▶ TASK INSTRUCTIONS
Reproduce each of the following lines verbatim, omitting the pictures.
-- START OF EXTRACTED DATA --
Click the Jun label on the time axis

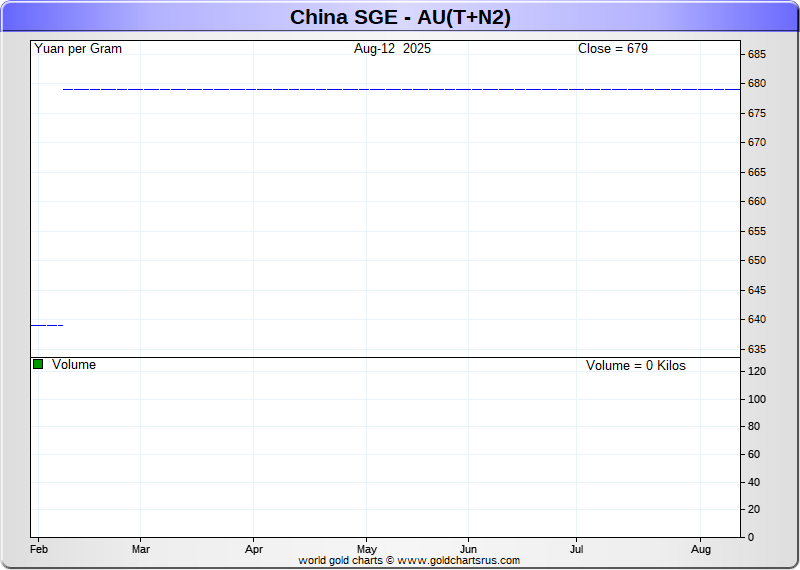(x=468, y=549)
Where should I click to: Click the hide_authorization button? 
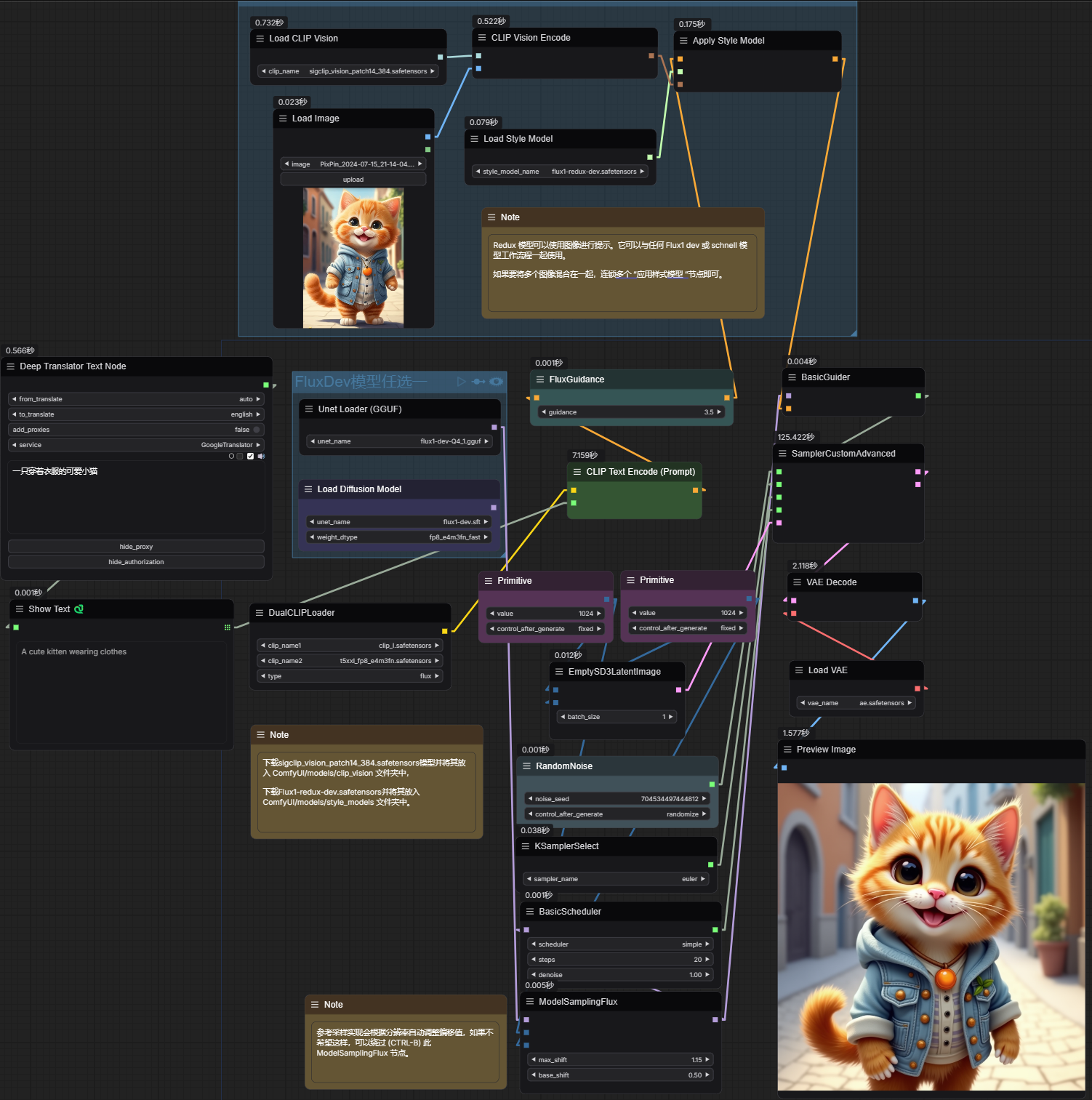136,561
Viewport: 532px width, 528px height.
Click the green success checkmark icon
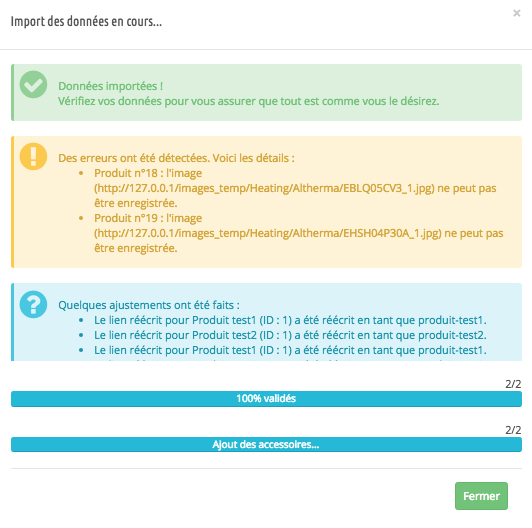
-- END OF EXTRACTED DATA --
▶ COMPLETE OUTPUT
Click the Jun label on the time axis

(x=468, y=549)
Where should I click to: Click the hide_authorization button? 
136,561
Viewport: 532px width, 528px height.
Click the green success checkmark icon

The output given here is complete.